Top image: A la plage, 1974 (c) Malick Sidibé. Courtesy Galerie MAGNIN-A, Paris
The late Malian photographer, Malick Sidibé, dedicated his career to chronicling African youth culture since Mali’s independence in 1960. He became known as “the eye of Bamako” for his monochrome images, which captured the revolutionary zeitgeist of the time.
During the 90s Sidibé rose to fame when his work was accidentally discovered through a chance encounter, taking his portraits from the mantle pieces of Malian homes to the walls of New York galleries. Over his career he won several awards and in 2007, he became the first photographer and the first African artist to win the Golden Lion at the Venice Biennale. Sidibé’s photographs have made an important contribution to African history, through them he increased cultural awareness and offered a window into the lives of the inhabitants from the region. He was a pivotal figure in photography and his influence still resonates today.
Now, 60 years since those halogen days in Bamako, Sidibé’s work is the subject of a major solo exhibition at Somerset House.

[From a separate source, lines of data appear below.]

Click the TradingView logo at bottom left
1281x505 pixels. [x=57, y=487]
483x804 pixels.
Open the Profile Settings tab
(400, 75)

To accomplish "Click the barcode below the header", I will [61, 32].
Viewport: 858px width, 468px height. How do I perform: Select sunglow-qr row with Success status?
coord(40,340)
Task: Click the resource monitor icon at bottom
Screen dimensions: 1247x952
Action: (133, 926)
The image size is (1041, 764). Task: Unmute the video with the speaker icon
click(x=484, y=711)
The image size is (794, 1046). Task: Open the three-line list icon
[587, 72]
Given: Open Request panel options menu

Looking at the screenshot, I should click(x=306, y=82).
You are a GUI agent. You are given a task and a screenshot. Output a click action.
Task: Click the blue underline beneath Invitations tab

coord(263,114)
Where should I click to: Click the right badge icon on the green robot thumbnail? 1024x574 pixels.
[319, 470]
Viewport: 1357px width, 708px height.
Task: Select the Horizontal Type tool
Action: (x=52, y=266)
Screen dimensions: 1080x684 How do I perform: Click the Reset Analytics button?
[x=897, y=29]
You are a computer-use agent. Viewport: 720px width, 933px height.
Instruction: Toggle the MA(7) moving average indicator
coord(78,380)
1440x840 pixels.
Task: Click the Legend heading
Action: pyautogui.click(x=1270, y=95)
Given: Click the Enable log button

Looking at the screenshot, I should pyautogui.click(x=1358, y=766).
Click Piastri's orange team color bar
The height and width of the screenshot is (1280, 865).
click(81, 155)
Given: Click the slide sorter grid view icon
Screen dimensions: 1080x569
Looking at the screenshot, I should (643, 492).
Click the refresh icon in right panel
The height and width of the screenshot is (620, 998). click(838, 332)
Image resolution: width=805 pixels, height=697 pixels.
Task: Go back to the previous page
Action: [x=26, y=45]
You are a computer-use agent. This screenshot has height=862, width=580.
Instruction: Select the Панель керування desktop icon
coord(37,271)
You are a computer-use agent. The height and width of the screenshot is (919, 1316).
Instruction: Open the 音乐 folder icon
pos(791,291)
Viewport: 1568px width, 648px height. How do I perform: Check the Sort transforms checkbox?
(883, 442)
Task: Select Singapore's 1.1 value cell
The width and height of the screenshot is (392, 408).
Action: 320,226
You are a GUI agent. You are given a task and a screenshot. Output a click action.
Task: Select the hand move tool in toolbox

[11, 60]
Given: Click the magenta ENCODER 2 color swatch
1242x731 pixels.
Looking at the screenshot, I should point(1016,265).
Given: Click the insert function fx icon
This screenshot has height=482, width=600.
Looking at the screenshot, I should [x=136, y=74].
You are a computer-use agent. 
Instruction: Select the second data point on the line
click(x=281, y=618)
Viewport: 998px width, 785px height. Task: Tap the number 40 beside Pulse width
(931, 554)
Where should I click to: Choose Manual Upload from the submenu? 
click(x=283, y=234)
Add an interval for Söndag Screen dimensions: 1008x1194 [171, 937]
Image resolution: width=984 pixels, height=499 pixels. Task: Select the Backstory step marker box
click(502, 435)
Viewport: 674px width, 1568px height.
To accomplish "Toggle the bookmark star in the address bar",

Here, Claire Catterall, the museum’s Director of Exhibitions talks us through the defining chapters of his career.
Nazanin Shahnavaz: What are the themes covered in the exhibition?
Claire Catterall: We wanted to give an overview of Malick Sidibé’s work and each room is dedicated to a different chapter of his career. The first room looks at “the dance,” Sidibé made his career by being the first travelling photographer – he used to go to parties with his portable camera and would capture the joyfulness and energy of the scene. Sidibé was very much part of the scene, so his subjects didn’t feel like they were being photographed or looked at.
The second room features his less well-known River Niger photographs, this body of work is very much about the young of Mali going on holiday and having a wonderful time by the river. The images depict young people relaxing and getting away from their parents, getting up to mischief. And the final room is dedicated to his studio, which at the time was this really pivotal space. It was tiny, but he created this amazing atmosphere where people would go there and have their photographs taken with their new purchases and fashion items, their new radios and watches, that sort of thing.
“People would go there and have their photographs taken with their new purchases and fashion items, their new radios and watches, that sort of thing.”
NS: Can you tell me a bit about the scene that Sidibé was so fascinated with?
CC: It was the post independence youth scene. In 1960 Mali got its independence and everything opened for them. It went from being quite a closed society to suddenly being exposed to Western pop music, fashion, film, but of course they made it their own and you really see that in Sidibé’s photos. That sense of freedom, expression and excitement that pop music can bring, Sidibé said himself that ‘music freed us.’
NS: Why is Sidibé such a significant African artist?
CC: Sidibé was discovered quite late in his career during the 90s, it’s a great story actually, somebody found a wonderful photo in New York that had no author attached and went on a detective hunt to try and find who that photographer was. It turned out to be Seydou Keita, but when they tracked him down he was the once who suggested that they should look at Sidibé’s work. It’s quite extraordinary to think that we wouldn’t have know about these photographs if it hadn’t have been for this accidental discovery. Suddenly he became known and his photographs were produced in large format and displayed in galleries, they became these very eclectic studio format photographs. What’s interesting is that these images were never intended for museums and galleries, they were for the people in the photographs who would take them home and stick them in a frame.
Most importantly, he revealed a hidden side to Mali. It’s a Mali that you don’t really see that often, but actually its authentic at the same time. Sidibé been criticised for not showing the poor and not showing the suffering or the hardship, but his response to has been that the people you see in his photographs are the poor of Mali. They were proud and wanted to express themselves, wanted to dance, wanted to be joyful – just like everyone else – and that’s why he is so important.
NS: Why is Sidibé’s influence still so pertinent today?
CC: Well, it’s because his images are so fresh and when a piece of work is important it stands the test of time. The aesthetic and fashion is so fresh, everyone’s style is so cool and it’s all about attitude – it’s amazing how many photographers have been influenced by Sidibé. Also, his work came from the heart, the photos are full of love and the idea of music being such a central theme is something that we can all relate to.
NS: Can you tell us a bit about the soundscape that accompanies the photographs in the exhibition?
CC: The soundscape was put together by DJ, presenter and African music expert Rita Ray. The mix features 60s pop music with strong Malian roots, which recreates the spirit and soul of the nightclubs Sidibé frequented every weekend and the party atmosphere of his own studio.
Malick Sidibé, the ‘Eye of Bamako’ is open daily at Somerset House until 15th January 2017.